─── Text section ───
What are the symptoms and signs of homocystinuria?

Newborn infants with homocystinuria rarely show any symptoms. Later in infancy, failure to thrive or mildly delayed development may be the only early clues that a problem exists.

As the child grows, other symptoms of homocystinuria begin to show. The pattern and severity of symptoms vary greatly between patients. Characteristic features include increasing visual problems, dislocation of the lens of the eye and glaucoma. Certain physical signs are also indicative, including flushing across the cheeks, chest deformities, curved spine, long limbs, ‘knock knees’, high arches on the feet, spidery fingers, and a tall, thin build. The joints may be tight and the bones less dense than normal due to osteoporosis. There may be evidence of plaque formation in the arteries, although in many cases this produces no symptoms at first. Finally, patients may have a low IQ, have intellectual development difficulties or psychiatric disorders.

How is homocystinuria diagnosed?

Recognising homocystinuria is difficult in infants because many show no symptoms or, if present, early symptoms are vague and could have a number of causes. Visual problems, especially lens dislocation, are usually the main indicators, and a tall, thin build raises suspicion of the condition.
Diagnosis of homocystinuria is confirmed by an amino acid test of the blood and urine, which shows high levels of homocysteine and methionine. Other tests used for diagnosis and evaluation of the condition include genetic testing, liver biopsy and enzyme assays, x-rays, skin biopsies and eye examinations.

In certain countries, homocystinuria is identified through routine newborn screening programmes.

How is homocystinuria treated?

Treatment aims to normalise homocysteine levels. In infants the goal is to reduce the risk of all complications whereas in older individuals the priority is to prevent atherosclerosis-related complications.
Approximately 50% of patients respond to high doses of vitamin B6, also known as pyridoxine. This vitamin is a ‘co-factor’ in methionine metabolism, which means that it is involved in the natural processing of methionine. Supplementation must continue over the long term in those who respond to treatment. Responders to vitamin B6 supplements are also advised to limit their dietary intake of protein.
─── Excerpted records ───
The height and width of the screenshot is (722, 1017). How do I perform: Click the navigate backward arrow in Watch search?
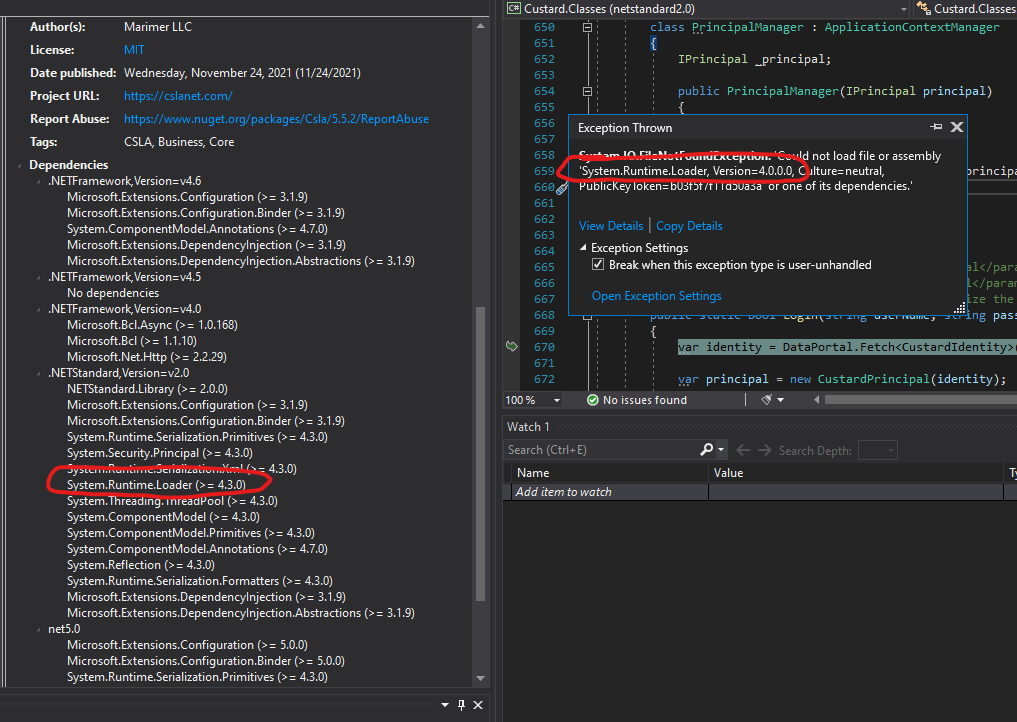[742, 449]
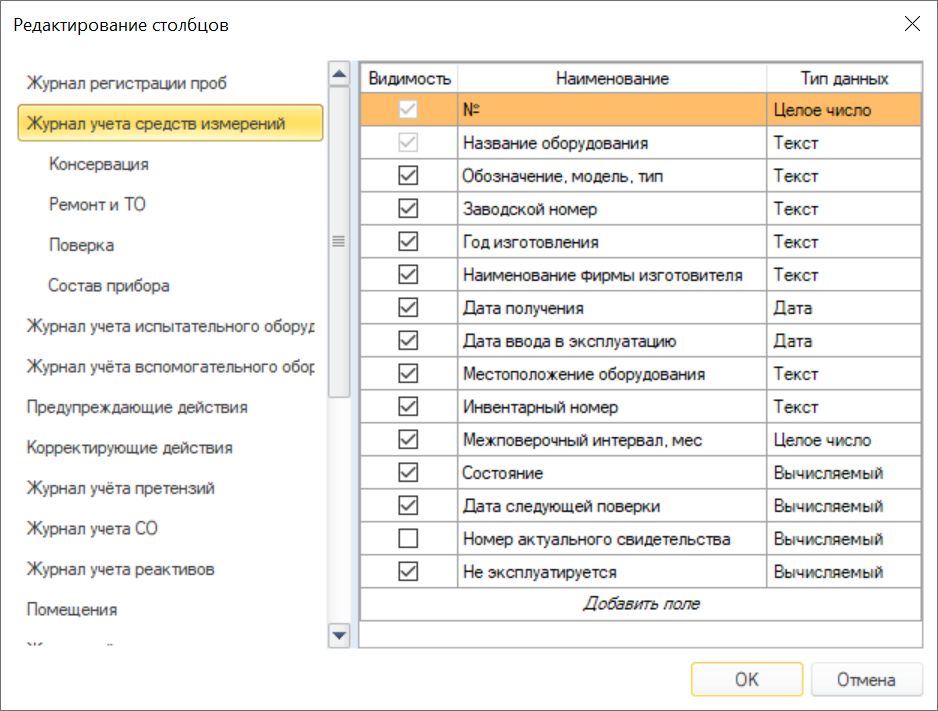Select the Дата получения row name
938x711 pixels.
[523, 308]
───
─── Excerpted records ───
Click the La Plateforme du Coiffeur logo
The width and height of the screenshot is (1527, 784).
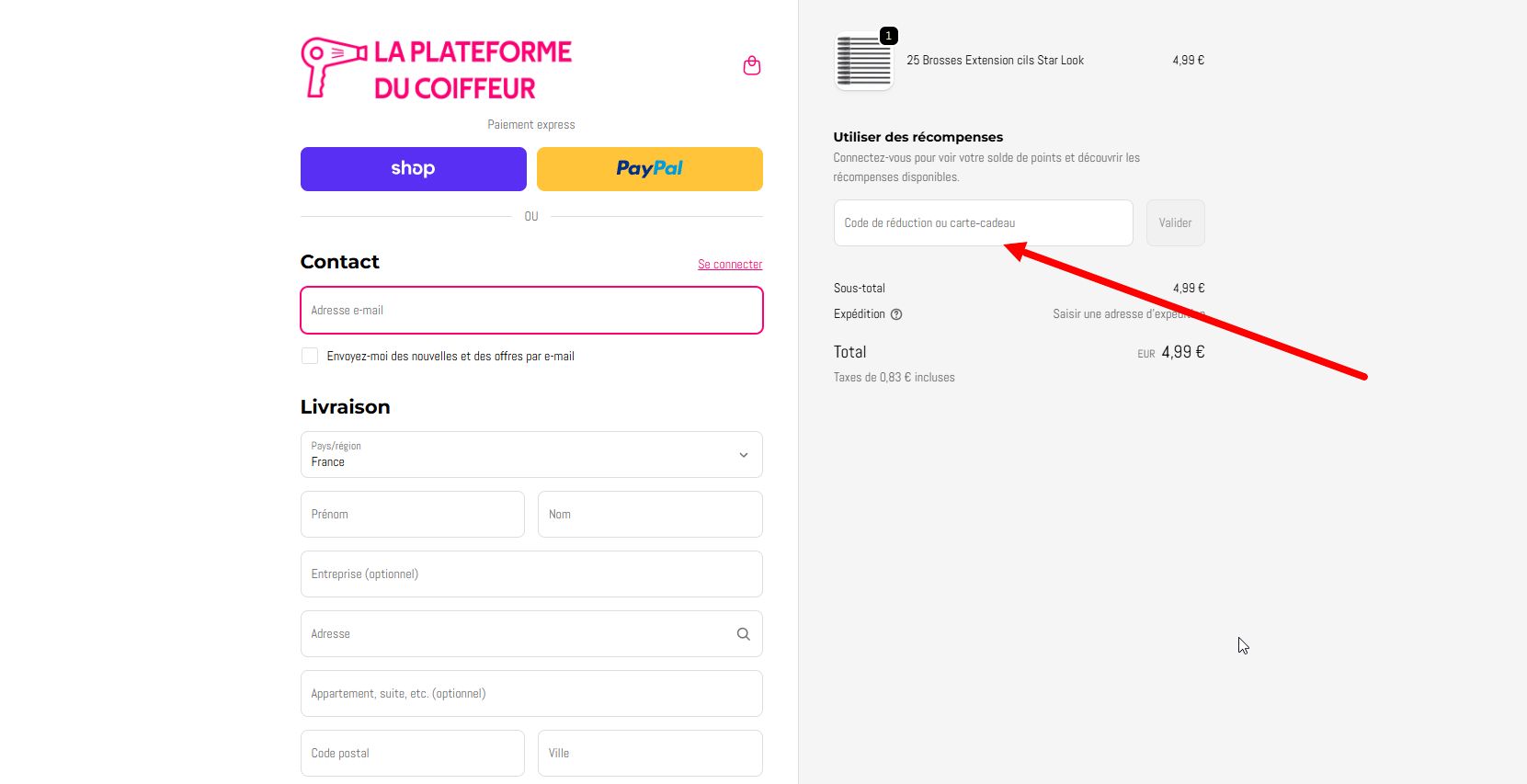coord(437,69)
───
─── Excerpted records ───
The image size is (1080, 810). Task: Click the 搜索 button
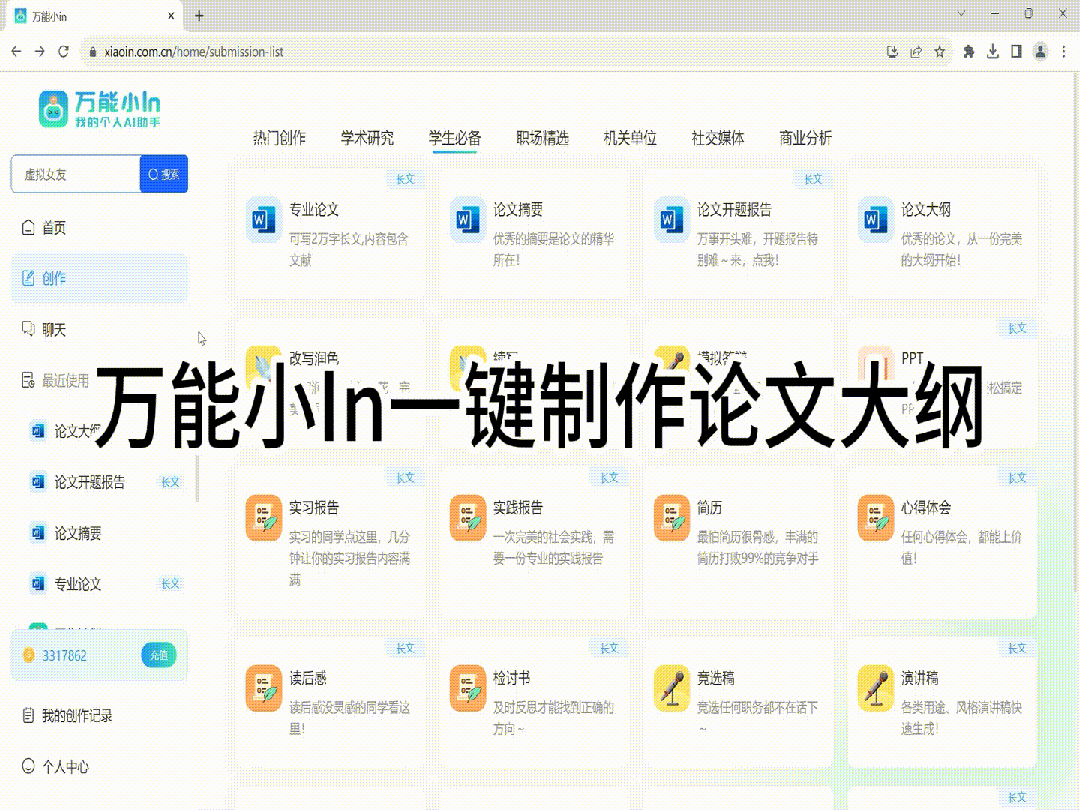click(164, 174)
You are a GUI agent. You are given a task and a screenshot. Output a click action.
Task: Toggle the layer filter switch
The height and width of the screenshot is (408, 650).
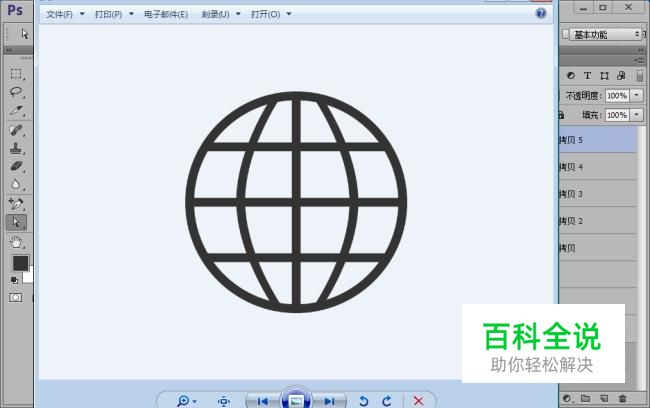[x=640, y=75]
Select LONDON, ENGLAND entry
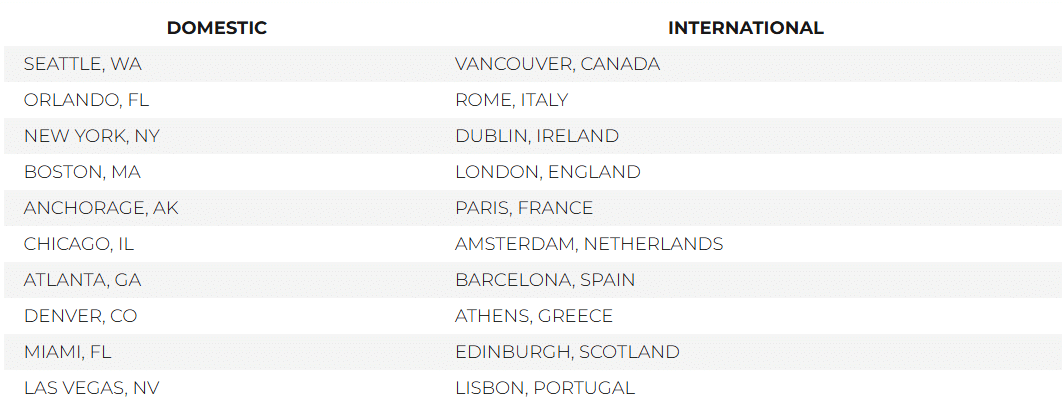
───
Exercise set:
- a) Copy the homocystinuria text again, beginning with the words "Diagnosis of homocystinuria" and stopping after "and eye examinations.", and swap "eye examinations" for "vision tests".
- b) Carry on the homocystinuria text from its last sentence.

Exercise results:
- a)
Diagnosis of homocystinuria is confirmed by an amino acid test of the blood and urine, which shows high levels of homocysteine and methionine. Other tests used for diagnosis and evaluation of the condition include genetic testing, liver biopsy and enzyme assays, x-rays, skin biopsies and vision tests.

- b)
Non-responders to vitamin B6 are treated with a low-methionine diet. Started early, the diet can reduce the risk of complications and the impact of intellectual disability. It must continue for the individual’s lifetime, and should only begin after consultation with a dietician. Methionine restriction is achieved by limiting the intake of natural proteins in the diet. To prevent malnutrition of other amino acids, a methionine-free amino acid formula is taken. There is a range of general methionine-free powders formulated to meet the nutritional needs of individuals of various ages. These contain a balanced mix of essential and non-essential amino acids, vitamins and minerals, with minimal carbohydrates. Special low-protein food products are also available. 

Most individuals with homocystinuria also require treatment with a drug called trimethylglycine, or betaine. This converts homocysteine to methionine, thus reducing levels of homocysteine in the body. However, this treatment is not suitable for infants.
For some people, supplementation with folic acid and/or vitamin B12 is useful. Like vitamin B6, these are co-factors in methionine metabolism so help correct the abnormal processing. Adding the amino acid cysteine to the diet can also be useful.

Individuals with homocystinuria may also require therapy for the complications of this disease, for example lens replacement surgery and osteoporosis treatment.

Although no cure exists for homocystinuria, long-term treatment to reduce homocysteine levels significantly reduces the risk of life-threatening vascular events. A benefit is seen even if homocysteine levels do not return fully to normal levels.